In other words, when generative AI explains its reasoning, it is possible that the explanation given does not reflect how it actually produced the output. To be clear, the faithfulness problem does not arise with all tools, or attach to all explanations, and the precise conditions under which unfaithful explanations arise is an ongoing area of research. Even with this wobbliness, it strikes me that lawyers should be aware of the possibility of unfaithful explanations. The practical issue, to quote Matton et al again, is that “misleading explanations can provide users with false confidence in LLM responses, leading them to fail to recognize when the reasons behind model recommendations are misaligned with the user’s values and intent.” This dynamic is particularly troubling because lawyers are likely to consider the reasoning and process used to reach a conclusion as providing some indication of the reliability and appropriateness of the conclusion. When AI provides explanations that appear logical but are fundamentally unfaithful, it exploits this professional instinct, potentially leading lawyers to place unwarranted trust in flawed outputs.

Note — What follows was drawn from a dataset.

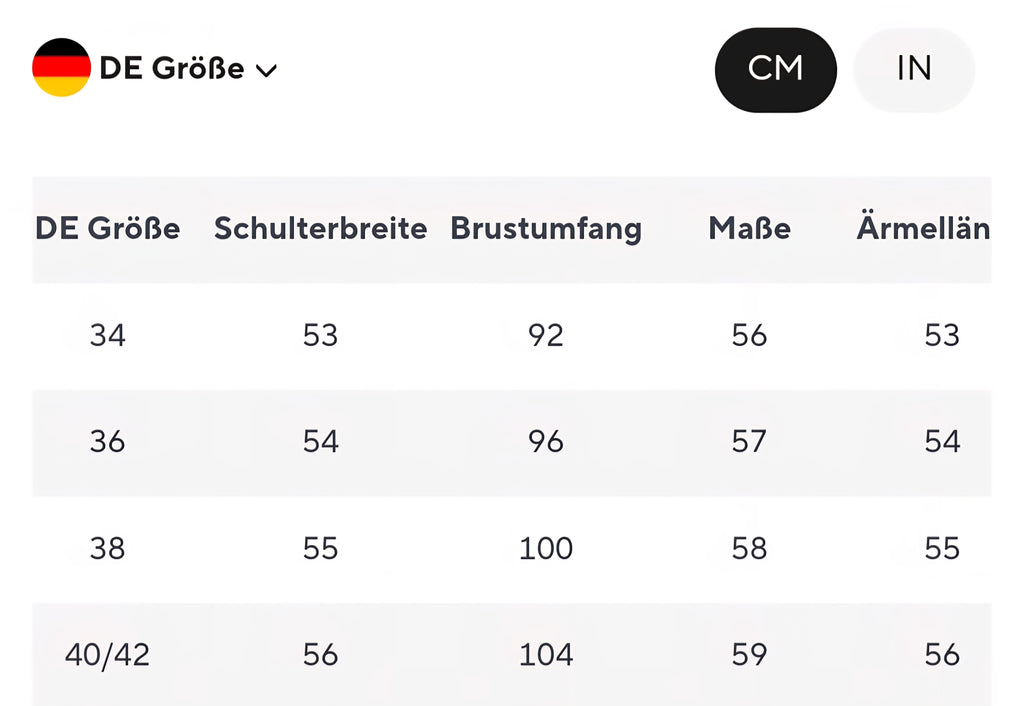Select size 40/42 row

pos(512,654)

By pointing out that generative AI tools and their outputs can be deceptive through fabrication, fluency, fickleness, fragility, and unfaithfulness, my point here is not that this technology is so irredeemable that it should be eradicated from lawyers’ offices. Again, let’s recall that not all generative AI uses for lawyers hinge on generating factually accurate outputs. Also again, the world of legal AI is large and some tools may include features or safeguards that mitigate certain of these risks. On top of this, we know that all sorts of shortcomings can attach to human performance. We cannot engage with anywhere near the amount of data that AI systems can. We bring our own biases to tasks. We get tired and hungry.

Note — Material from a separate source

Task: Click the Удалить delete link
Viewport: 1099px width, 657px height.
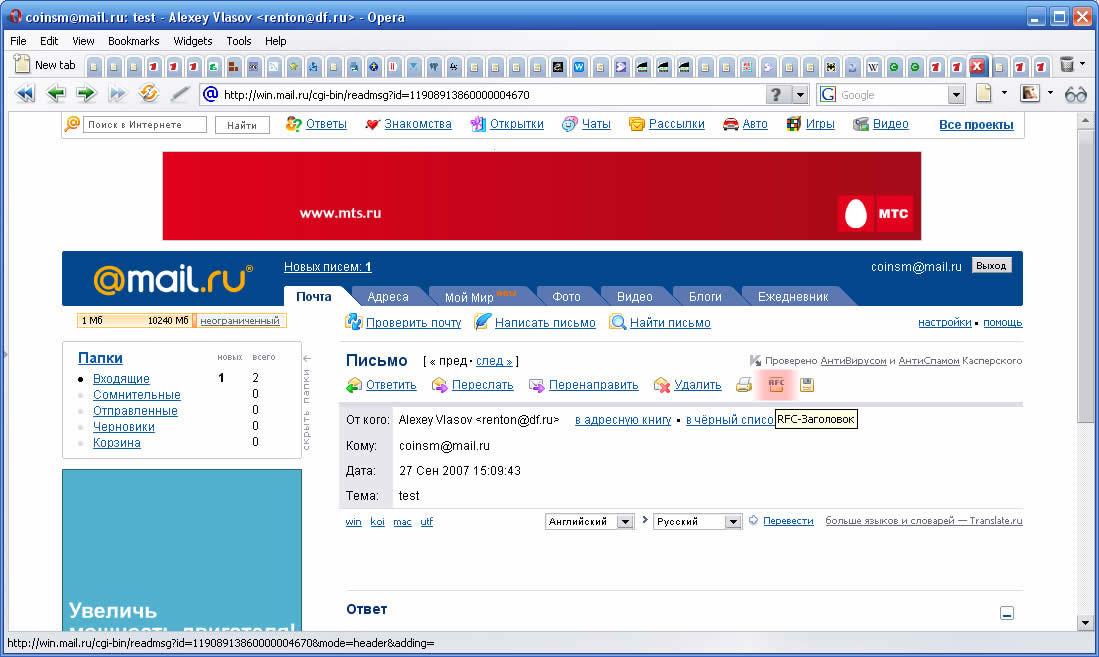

The intended take-away here is not “machines bad, humans good”. The relatively modest plea I am making is to appreciate that, if we are directing lawyers to verify generative AI outputs – an undoubtedly wise direction – the “first-year associate” framing only takes us so far. What unites the five deceptive dynamics outlined above is that they all involve forms of deception that we are not primed to necessarily expect (or to expect in the same form) from human colleagues, even inexperienced ones. Generative AI outputs can be fabricated but appear authentic, polished but flawed, error-prone in unexpected ways, successful until they’re not, and accompanied by explanations that may themselves be unreliable. Understanding these distinctive deceptive dynamics equips lawyers to develop verification practices tailored to this technology’s particularities, rather than relying on instincts developed for supervising human colleagues. The “first-year associate” framing asks lawyers to supervise; understanding these dynamics reveals what they must supervise for—and why that task can sometimes be more challenging than the framing suggests. Better understanding breeds better practice, and, ultimately, safer use. Indeed, as these deceptive dynamics become better known and incorporated into practice, their power to deceive will diminish.